Julia Fawcett

Research Expertise and Interest

performance history/historiography, British performance 1650-1800, British literature 1650-1800, disability, gender, social geography, set design

Research Description

Julia Fawcett’s interests include Restoration and eighteenth-century theater and performance, performance historiography, the intersections between literature and performance, autobiographical performance, urban space, celebrity, gender, and disability studies. Her first book, Spectacular Disappearances: Celebrity and Privacy, 1696-1801 (University of Michigan Press, 2016) examines the performance and literary strategies that England’s first celebrities used to protect their private lives despite always being in the public eye–and how their strategies might help us to navigate a world in which social media has eroded the distinctions between private lives and public events.

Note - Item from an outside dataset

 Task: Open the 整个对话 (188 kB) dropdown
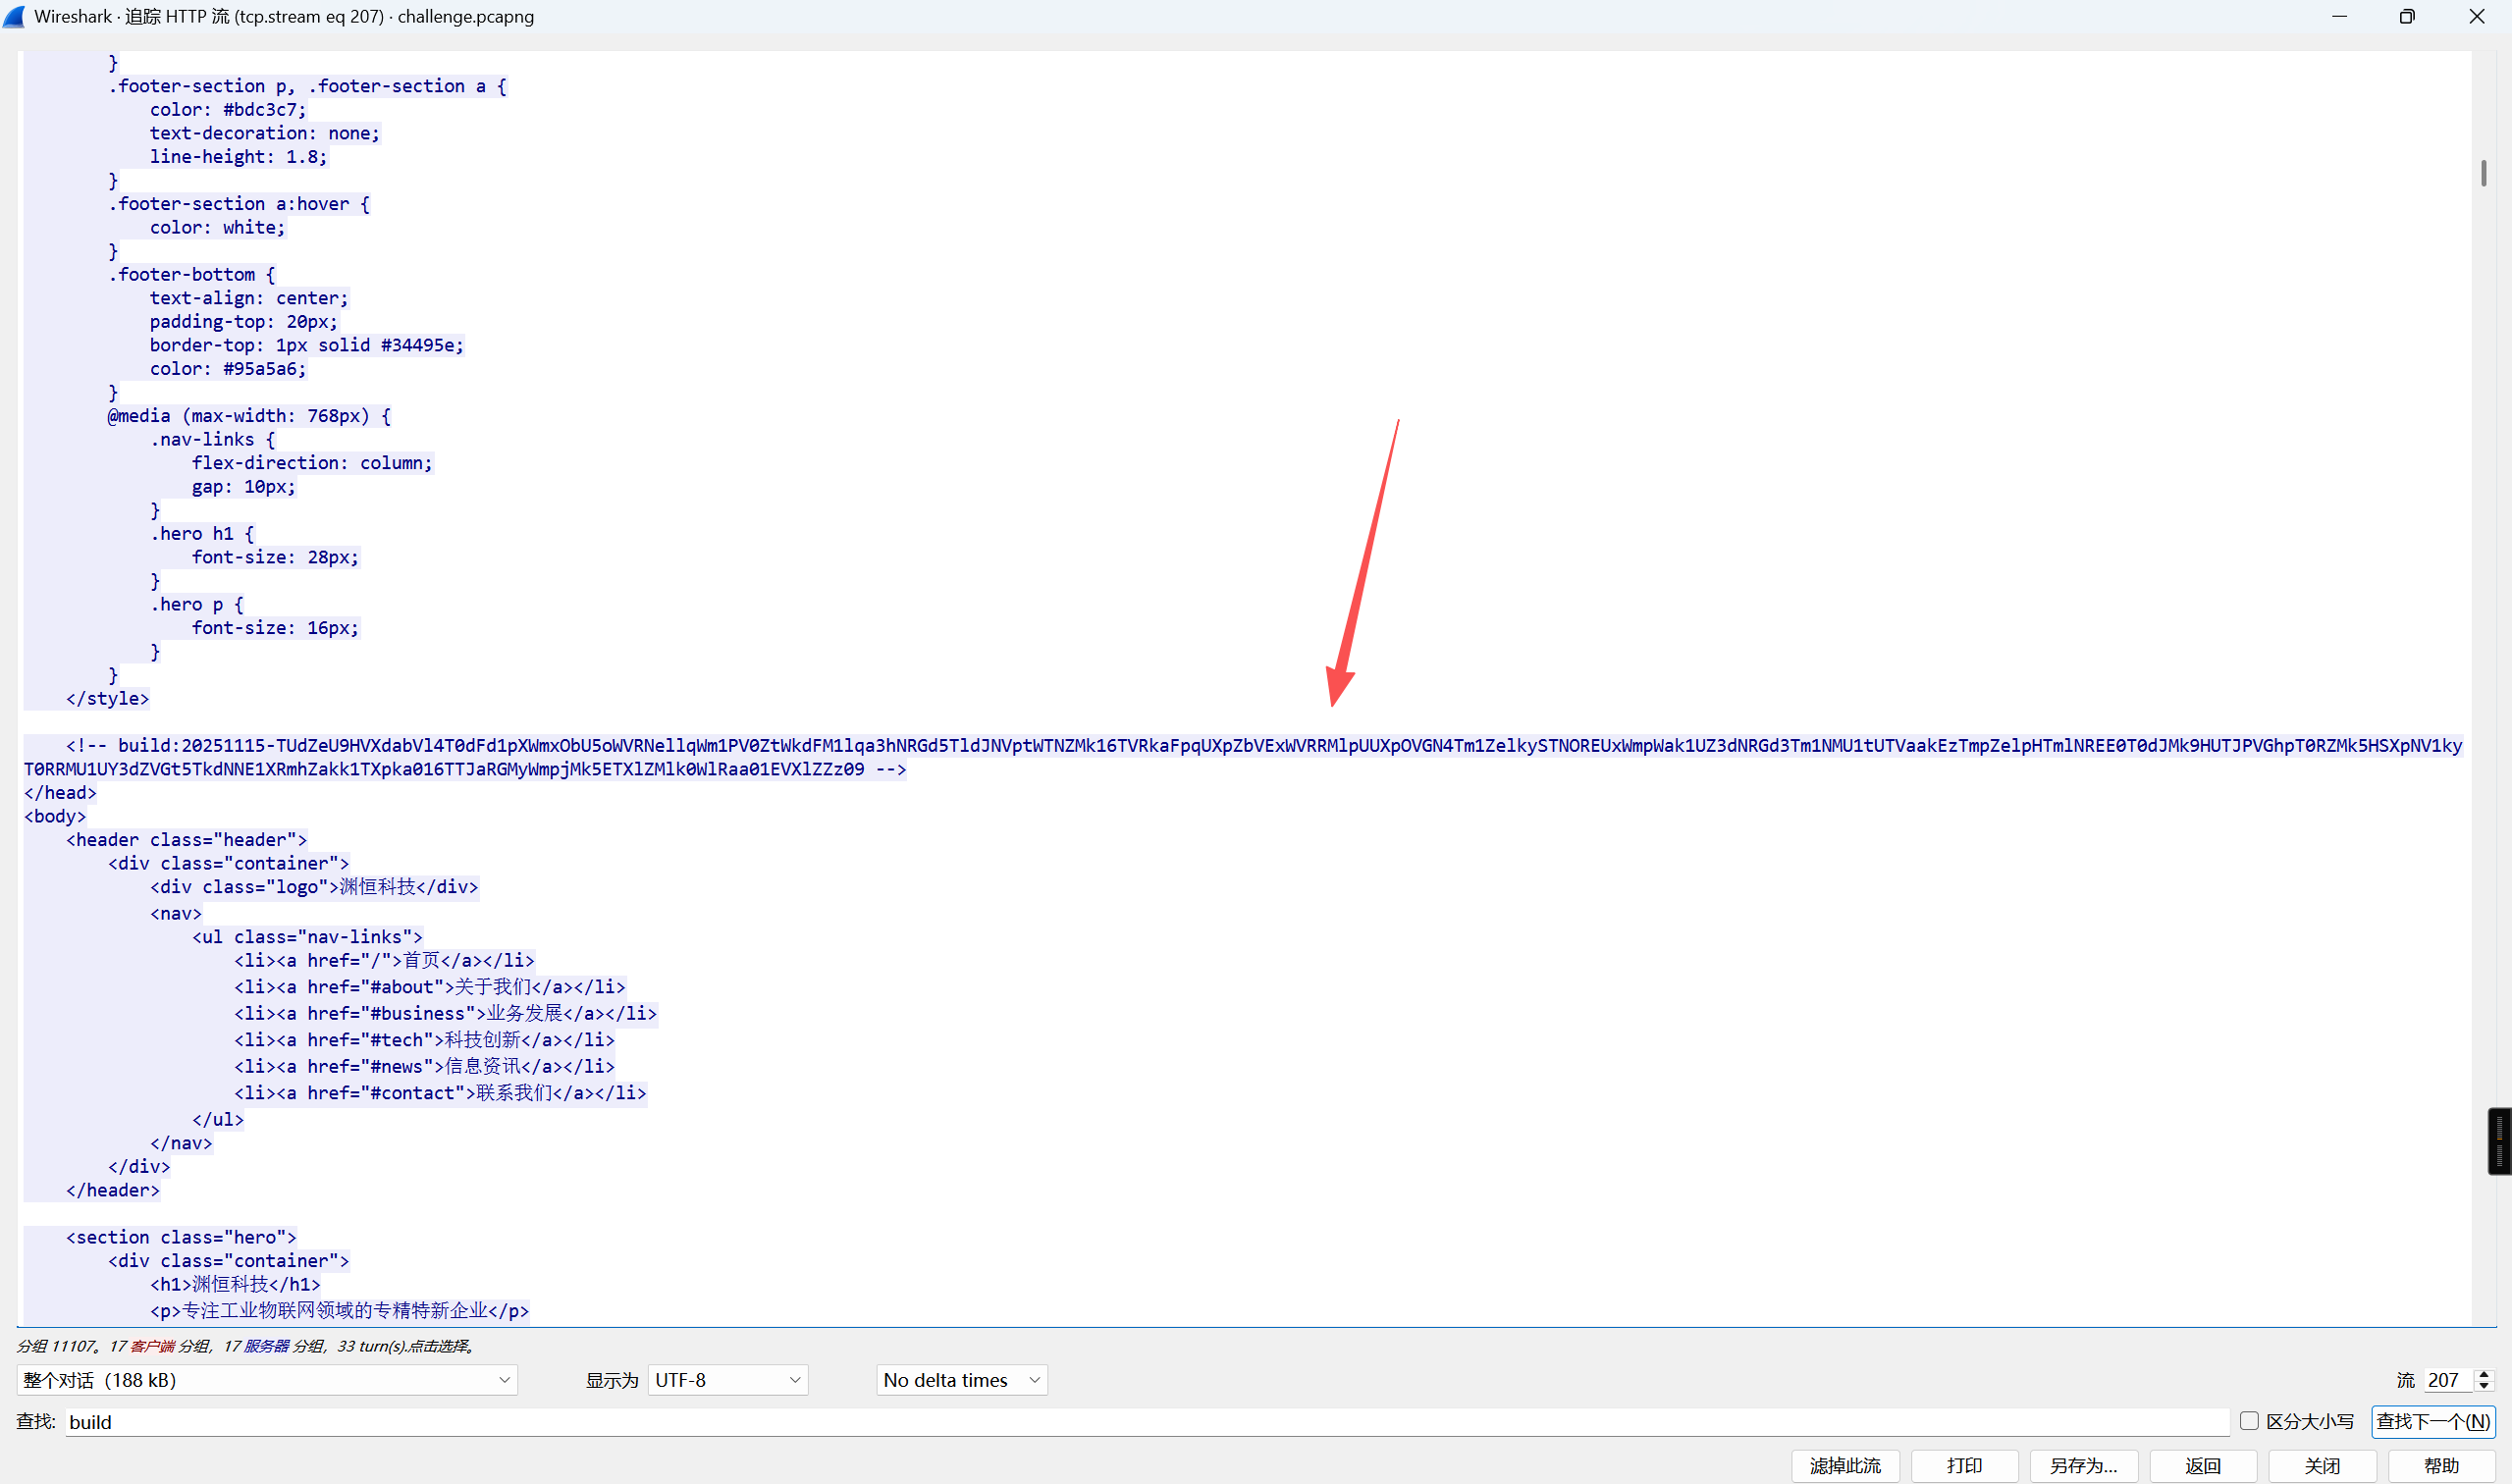click(266, 1380)
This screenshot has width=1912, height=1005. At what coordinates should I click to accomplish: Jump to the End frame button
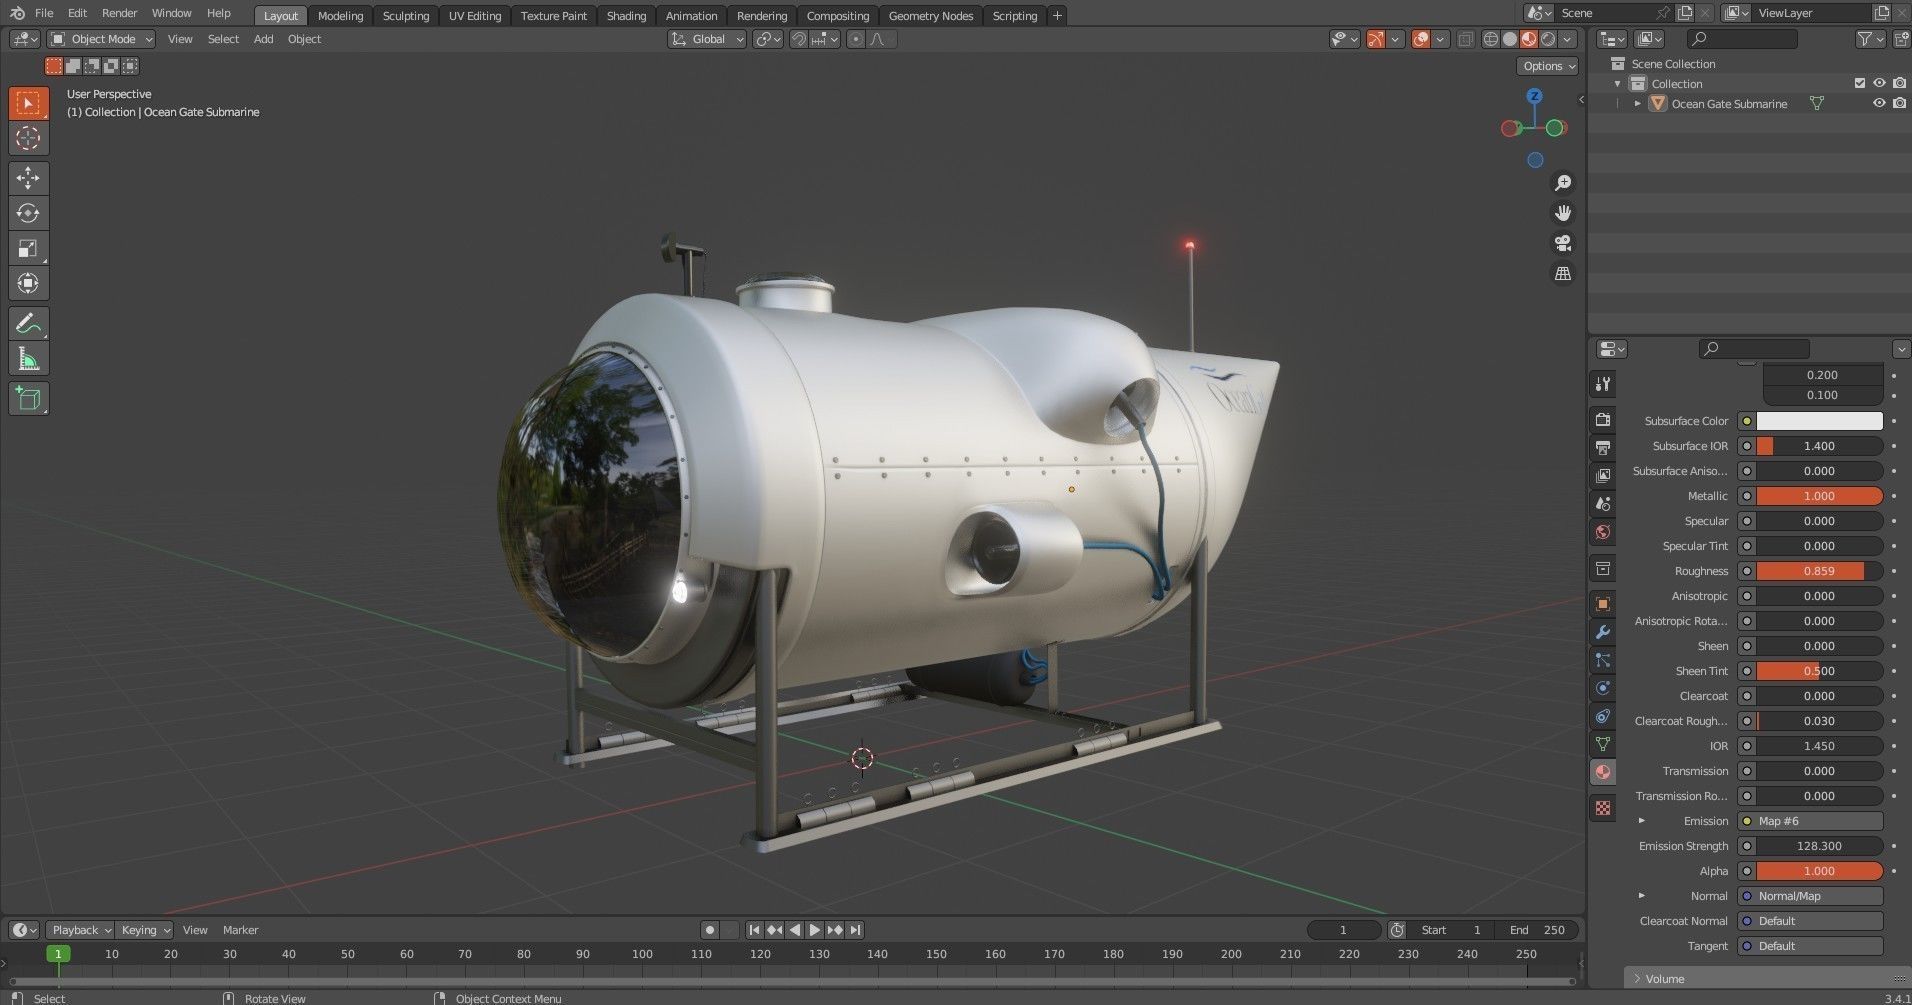(x=856, y=930)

She is at work on a second book, Unmapping London: Performance and Urbanization after the Great Fire, which uses performance records as well as medical treatises, conduct books, dancing manuals, and legal records to explore how the geographies of unpropertied people (servants, women, immigrants, religious minorities, and the enslaved) shaped the rebuilding of London after the Great Fire of 1666. Fawcett has served as a dramaturg in New York and as a scholar-in-residence at Harbourfront World Stage in Toronto; her essays have appeared in PMLA, Theatre Survey, Eighteenth Century Studies, The Eighteenth Century: Theory and Interpretation, and Modern Drama.